On 25/10/2024 19:47, Christophe Lyon wrote:
> From: Alfie Richards <alfie.richa...@arm.com>
> 
> Implement the mve vld and vst intrinsics using the MVE builtins framework.
> 
> The main part of the patch is to reimplement to vstr/vldr patterns
> such that we now have much fewer of them:
> - non-truncating stores
> - predicated non-truncating stores
> - truncating stores
> - predicated truncating stores
> - non-extending loads
> - predicated non-extending loads
> - extending loads
> - predicated extending loads
> 
> This enables us to update the implementation of vld1/vst1 and use the
> new vldr/vstr builtins.
> 
> The patch also adds support for the predicated vld1/vst1 versions.
> 
> gcc.target/arm/pr112337.c needs an update, to call the intrinsic
> instead of the builtin, which this patch deletes.
> 
> 2024-09-11  Alfie Richards  <alfie.richa...@arm.com>
>           Christophe Lyon  <christophe.l...@arm.com>
> 
>       gcc/
> 
>       * config/arm/arm-mve-builtins-base.cc (vld1q_impl): Add support
>       for predicated version.
>       (vst1q_impl): Likewise.
>       (vstrq_impl): New class.
>       (vldrq_impl): New class.
>       (vldrbq): New.
>       (vldrhq): New.
>       (vldrwq): New.
>       (vstrbq): New.
>       (vstrhq): New.
>       (vstrwq): New.
>       * config/arm/arm-mve-builtins-base.def (vld1q): Add predicated
>       version.
>       (vldrbq): New.
>       (vldrhq): New.
>       (vldrwq): New.
>       (vst1q): Add predicated version.
>       (vstrbq): New.
>       (vstrhq): New.
>       (vstrwq): New.
>       (vrev32q): Update types to float_16.
>       * config/arm/arm-mve-builtins-base.h (vldrbq): New.
>       (vldrhq): New.
>       (vldrwq): New.
>       (vstrbq): New.
>       (vstrhq): New.
>       (vstrwq): New.
>       * config/arm/arm-mve-builtins-functions.h (memory_vector_mode):
>       Remove conversion of floating point vectors to integer.
>       * config/arm/arm-mve-builtins.cc (TYPES_float16): Change to...

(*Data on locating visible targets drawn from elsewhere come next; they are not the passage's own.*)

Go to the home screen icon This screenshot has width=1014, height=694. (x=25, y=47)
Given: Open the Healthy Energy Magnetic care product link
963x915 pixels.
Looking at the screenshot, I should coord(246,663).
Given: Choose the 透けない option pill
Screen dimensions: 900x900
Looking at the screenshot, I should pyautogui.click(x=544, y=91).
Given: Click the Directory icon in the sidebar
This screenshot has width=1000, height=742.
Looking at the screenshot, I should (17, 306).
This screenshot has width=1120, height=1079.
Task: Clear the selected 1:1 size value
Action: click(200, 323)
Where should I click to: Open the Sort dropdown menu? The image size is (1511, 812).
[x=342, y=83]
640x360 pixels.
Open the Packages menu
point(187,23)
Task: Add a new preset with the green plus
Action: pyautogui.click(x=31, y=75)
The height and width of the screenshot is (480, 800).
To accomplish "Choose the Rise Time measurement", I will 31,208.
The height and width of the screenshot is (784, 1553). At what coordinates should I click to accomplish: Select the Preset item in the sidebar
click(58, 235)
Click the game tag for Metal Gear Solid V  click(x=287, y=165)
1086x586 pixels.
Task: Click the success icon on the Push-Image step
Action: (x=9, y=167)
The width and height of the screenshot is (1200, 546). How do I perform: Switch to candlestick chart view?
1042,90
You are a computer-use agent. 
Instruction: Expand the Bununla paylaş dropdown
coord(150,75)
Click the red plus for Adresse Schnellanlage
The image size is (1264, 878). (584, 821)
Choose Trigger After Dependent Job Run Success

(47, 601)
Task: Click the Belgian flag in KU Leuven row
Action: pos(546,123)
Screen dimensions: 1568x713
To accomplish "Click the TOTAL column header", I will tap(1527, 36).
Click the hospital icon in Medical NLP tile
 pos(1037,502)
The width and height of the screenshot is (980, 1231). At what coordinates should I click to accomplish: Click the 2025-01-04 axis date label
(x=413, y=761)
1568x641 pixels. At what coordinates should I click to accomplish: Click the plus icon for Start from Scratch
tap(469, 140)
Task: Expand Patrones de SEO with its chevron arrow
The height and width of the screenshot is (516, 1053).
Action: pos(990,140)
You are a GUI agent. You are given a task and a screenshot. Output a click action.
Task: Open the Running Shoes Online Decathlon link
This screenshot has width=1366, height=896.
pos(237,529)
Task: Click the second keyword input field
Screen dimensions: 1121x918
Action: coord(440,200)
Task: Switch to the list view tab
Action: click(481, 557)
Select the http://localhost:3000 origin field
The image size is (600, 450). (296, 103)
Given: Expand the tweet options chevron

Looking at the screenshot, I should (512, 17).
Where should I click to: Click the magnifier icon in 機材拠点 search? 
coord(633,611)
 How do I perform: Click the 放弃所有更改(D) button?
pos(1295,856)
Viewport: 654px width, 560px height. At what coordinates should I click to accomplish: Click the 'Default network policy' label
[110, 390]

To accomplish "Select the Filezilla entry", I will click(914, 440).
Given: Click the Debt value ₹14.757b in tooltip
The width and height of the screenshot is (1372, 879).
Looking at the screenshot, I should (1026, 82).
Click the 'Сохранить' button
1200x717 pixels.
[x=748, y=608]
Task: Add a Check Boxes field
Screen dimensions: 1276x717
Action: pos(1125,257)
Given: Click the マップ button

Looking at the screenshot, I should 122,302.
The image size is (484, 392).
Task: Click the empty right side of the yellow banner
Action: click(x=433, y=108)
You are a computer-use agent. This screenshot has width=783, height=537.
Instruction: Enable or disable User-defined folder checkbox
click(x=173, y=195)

>       (TYPES_float_16): ...this.
>       (TYPES_float_32): New.
>       (float16): Change to...
>       (float_16): ...this.
>       (float_32): New.
>       (preds_z_or_none): New.
>       (function_resolver::check_gp_argument): Add support for _z
>       predicate.
>       * config/arm/arm_mve.h (vstrbq): Remove.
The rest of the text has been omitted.